Activation and inhibition of mouse muscle and neuronal nicotinic acetylcholine receptors expressed in Xenopus oocytes.[Pubmed:20100906]

J Pharmacol Exp Ther. 2010 May;333(2):501-18.

Transgenic mouse models with nicotinic acetylcholine receptor (nAChR) knockouts and knockins have provided important insights into the molecular substrates of addiction and disease. However, most studies of heterologously expressed neuronal nAChR have used clones obtained from other species, usually human or rat. In this work, we use mouse clones expressed in Xenopus oocytes to provide a relatively comprehensive characterization of the three primary classes of nAChR: muscle-type receptors, heteromeric neuronal receptors, and homomeric alpha7-type receptors. We evaluated the activation of these receptor subtypes with acetylcholine and cytisine-related compounds, including varenicline. We also characterized the activity of classic nAChR antagonists, confirming the utility of mecamylamine and dihydro-beta-erythroidine as selective antagonists in mouse models of alpha3beta4 and alpha4beta2 receptors, respectively. We also conducted an in-depth analysis of decamethonium and hexamethonium on muscle and neuronal receptor subtypes. Our data indicate that, as with receptors cloned from other species, pairwise expression of neuronal alpha and beta subunits in oocytes generates heterogeneous populations of receptors, most likely caused by variations in subunit stoichiometry.
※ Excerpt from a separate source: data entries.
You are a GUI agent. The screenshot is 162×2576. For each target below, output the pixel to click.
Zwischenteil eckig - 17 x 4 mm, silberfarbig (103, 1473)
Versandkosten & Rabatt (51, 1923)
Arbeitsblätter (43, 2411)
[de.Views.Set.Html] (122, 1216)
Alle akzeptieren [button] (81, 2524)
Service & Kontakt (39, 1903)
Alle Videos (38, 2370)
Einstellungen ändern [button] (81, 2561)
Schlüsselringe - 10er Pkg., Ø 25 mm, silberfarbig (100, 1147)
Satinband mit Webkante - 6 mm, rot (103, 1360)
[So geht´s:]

Coexpression of the mouse alpha5 subunit had varying effects, depending on the other subunits expressed. The properties of cytisine-related compounds are similar for mouse, rat, and human nAChR, except that varenicline produced greater residual inhibition of mouse alpha4beta2 receptors than with human receptors. We confirm that decamethonium is a partial agonist, selective for muscle-type receptors, but also note that it is a nondepolarizing antagonist for neuronal-type receptors. Hexamethonium was a relatively nonselective antagonist with mixed competitive and noncompetitive activity.